Passenger and freight service between Penticton and Kaleden started in 1912 (with the vessel Mallard) but navigation on the river portion between Skaha Lake and Okanagan Lake was challenging and the route was soon abandoned.

Several years later a control dam was constructed at the mouth of Okanagan River on Okanagan Lake. Although navigation was no longer possible, the dredge boats were still kept busy, with the river channel dredged in the hopes of preventing flooding ( to keep water flowing in the channel and off land adjacent to the river channel). Dredging stopped after the completion of the Penticton channel project (in 1953).


The Dredge Shed

The dredge shed is a large timber storage building located in the Heritage Park. It was built in 1933, and was once located at the mouth of the Okanagan River. However, completion of the Penticton Channel (in 1953) meant that the water was redirected, and the area has been dry ever since. The Shed now houses a carpentry workshop, storage area for restoration items, and the fire suppression system for the SS Sicamous. The structure is cared for by the Sicamous Society, and owned by the City of Penticton.

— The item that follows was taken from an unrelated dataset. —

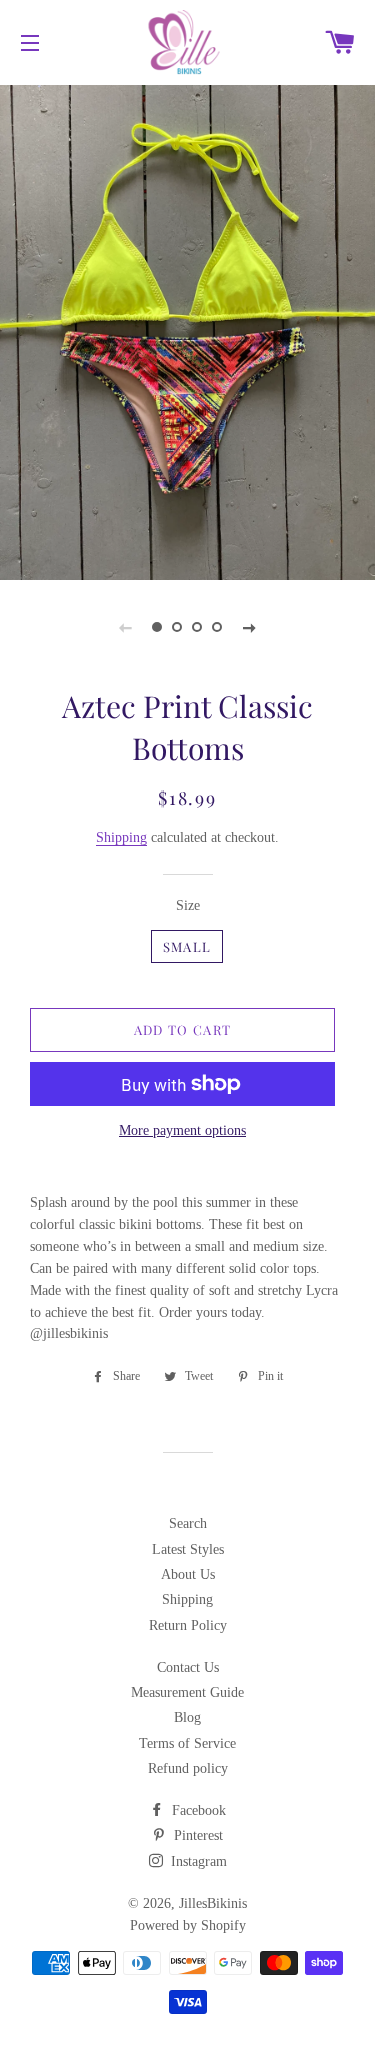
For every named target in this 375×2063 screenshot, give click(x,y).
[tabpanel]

north side of Dredge ShedImage: The North Side of the Dredge Shed Notice the double doors on the top level? Supplies were loaded through these using the dredge boat boom (the crane).


 The Heritage Value of the Dredge Shed

Source: The information in this text is directly from the Penticton Heritage Registry (2009).

The dredge shed’s value lies in the role it played in the development of water transportation on the Okanagan River and Okanagan Lake. Constructed in 1933, the dredge shed is a 20 foot by 50 foot building which housed Dominion Coast Guard tools and equipment required to maintain navigable depths on Okanagan River between Okanagan and Skaha Lakes, and to build breakwaters and to dredge dock sites inundated with sediment from Penticton Creek along the Penticton waterfront for navigation purposes.

The dredge shed was situated so that vessels could be loaded from the north side and land access could be achieved on the east side.  In this manner fuel, provisions, and tools were loaded onto the dredges and other vessels used by the Dominion Government on the lake and river. The double doors on the second level of the north side provided access to the shed for materials to be moved by the boom on the dredge.

The dredge shed is valued as an important industrial structure which served the south Okanagan from the 1930’s to the 1950’s. Its simple vernacular design speaks to its functionality. This is evident in its rugged construction of large timbers, broad low-pitched roof with wide overhang, cladding of wide dropped, solid loading docks, and large loading doors.